Evaluating disabled job candidates equitably is difficult enough, but the process can be especially hazardous when a previously healthy worker is injured and, upon return to work, can no longer perform all their prior job functions.

Per federal law, company leaders must make a reasonable effort to accommodate those limitations, and the process must be both thorough and well documented. Only after they have determined that there is no job modification that the worker can perform with his or her limitations can they terminate the worker’s employment.

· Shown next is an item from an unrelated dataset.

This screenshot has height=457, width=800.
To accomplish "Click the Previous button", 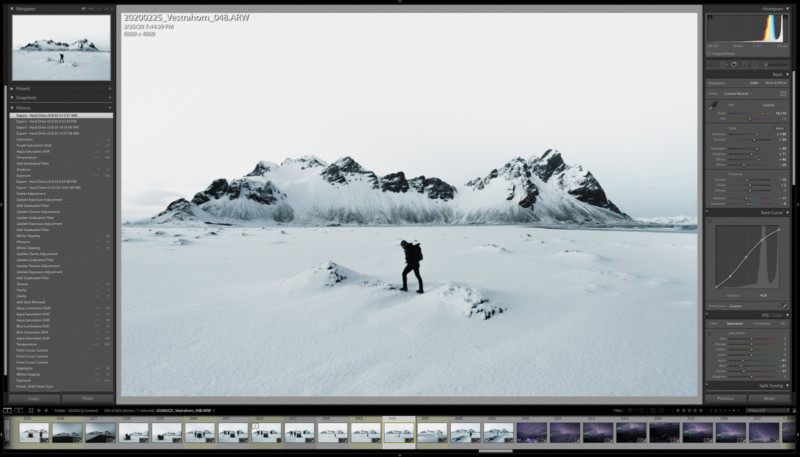I will click(726, 398).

To avoid a negative decision that is potentially actionable, decision makers must follow specific guidelines, and consider input from a variety of sources, before making that determination.

Medical Evaluation Is Mandatory

When an employee is injured, on or off the job, the employer must require the individual to be examined by a physician to determine “fitness for duty” before allowing them to resume work. (Not doing this can cause additional problems. We’ll discuss this issue in a later article.) In some cases, the physician may determine that the worker can only resume work with limitations, such as avoiding certain activities.

A Documentation-Based Evaluation

One of the primary reference sources for reasonable accommodation should be the job description. All companies should include “essential functions” in their job descriptions—activities that workers must be able to perform in order to do their jobs. Without a list of essential functions, it can be nearly impossible for an employer to prove that inability for a worker to perform a certain activity makes them unfit for duty.

An Interactive Process

Additionally, organizations must interactively include the worker in the process of identifying a possible accommodation. As a recent court case proves, failure to do so can be very expensive. In Vetter v. Iowa, Iowa Ct. App., No. 16-0208, an Iowa appeals court awarded more than $900,000 to John Vetter, an employee with the Department of Natural Resources (DNR), after the DNR determined it could not accommodate Vetter’s medical limitations without  “undue hardship.” The primary rationale for the decision was that the DNR failed to give Vetter the chance to have input in the process.

The key takeaway for employers is that requirements such as medical examinations, lists of essential functions and interactive discussions with injured workers about their post-injury outcomes may seem burdensome, but the alternative is for employers to assume considerable, unnecessary risk.